The miR-34 family of miRNAs is of particular interest with regards to ASD. While this family has long been recognized in the regulation of various cancer-related cellular processes, recent studies have reported an important role of miR-34 in neuronal development and neuronal disorders. In mouse ES cells, miR-34a functions in the regulation of neurite outgrowth and spinal morphology, indicating its involvement in fundamental neuronal functions (19). Evidence for a role of miR-34 in psychiatric disorders comes from a case–control study of schizophrenia where miR-34a was differentially expressed in blood samples from schizophrenia cases (20). Involvement of other members of miR-34 family in ASD-relevant phenotypes has also been reported. Induction of miR-34c in the central amygdala was observed following acute restraint stress in rodents (21). Additionally, increased expression of miR-34c within the central amygdala led to the onset of anxiety behavior in the same model. In an independent study, Zovoilis et al. showed that miR-34c functions as a negative constraint of memory consolidation in mouse models (22). In a recent study, Dias et al. reported a role for miR-34a within the basolateral amygdala (BLA) in fear memory consolidation (23). Finally, miR-34b and miR-34c were dysregulated in post-mortem brain of individuals with early-stage Parkinson disease and shown to play a role in mitochondrial function and dynamics and oxidative stress (24). Together, miR-34 family members are important regulators of neuronal development, plasticity, and disease. It is worth noting that, in addition to miR-34b, miR-34a, and miR34-c are also up-regulated in Fmr1 KO mice (18). These members of the miR-34 family may influence the transcription of other ASD candidate genes similar to miR-34b regulation of MET (Figure 1).

Figure 1

Bridging the gap: a central role for miRNA in FMR1 and MET crosstalk. FMRP, the protein encoded by the FMR1 gene, binds to miRNA processing complexes. In FMR1 knockout mice, miRNA expression is significantly up-regulated. In particular, miR-34a, miR-34b, and miR-34c show an absolute fold increase of 41×, 144×, and 83×, respectively. Under normal conditions, the miR-34 family down-regulates MET expression via binding to the 3′ UTR. FMR1 knockout mice display lower MET expression, resulting from the increased ubiquity of miRNAs. Both FMR1 and MET have been scored in the SFARI Gene Scoring module (https://gene.sfari.org/autdb/GS_Home.do). FMR1 is classified as a syndromic ASD gene due to the prevalence of ASD in individuals with fragile X syndrome. MET is classified as a category 2 gene (strong ASD candidate gene) based on replication of genetic association with ASD in multiple independent population cohorts.

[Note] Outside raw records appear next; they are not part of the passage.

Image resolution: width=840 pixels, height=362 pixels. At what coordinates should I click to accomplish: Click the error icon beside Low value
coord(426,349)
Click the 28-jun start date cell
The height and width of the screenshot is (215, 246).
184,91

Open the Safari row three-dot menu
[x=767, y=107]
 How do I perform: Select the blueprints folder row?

Conclusion and Future Directions

Despite compelling evidence for the involvement of miRNAs during normal brain development and neuronal disorders, their contribution to ASD pathogenesis is inadequately assessed to date. A systematic identification and characterization of miRNAs targeting high-confidence ASD genes is likely to shed new light into the mechanisms underlying ASD – an important step for developing better treatments for this disorder with increasing prevalence.

Conflict of Interest Statement

The authors declare that the research was conducted in the absence of any commercial or financial relationships that could be construed as a potential conflict of interest.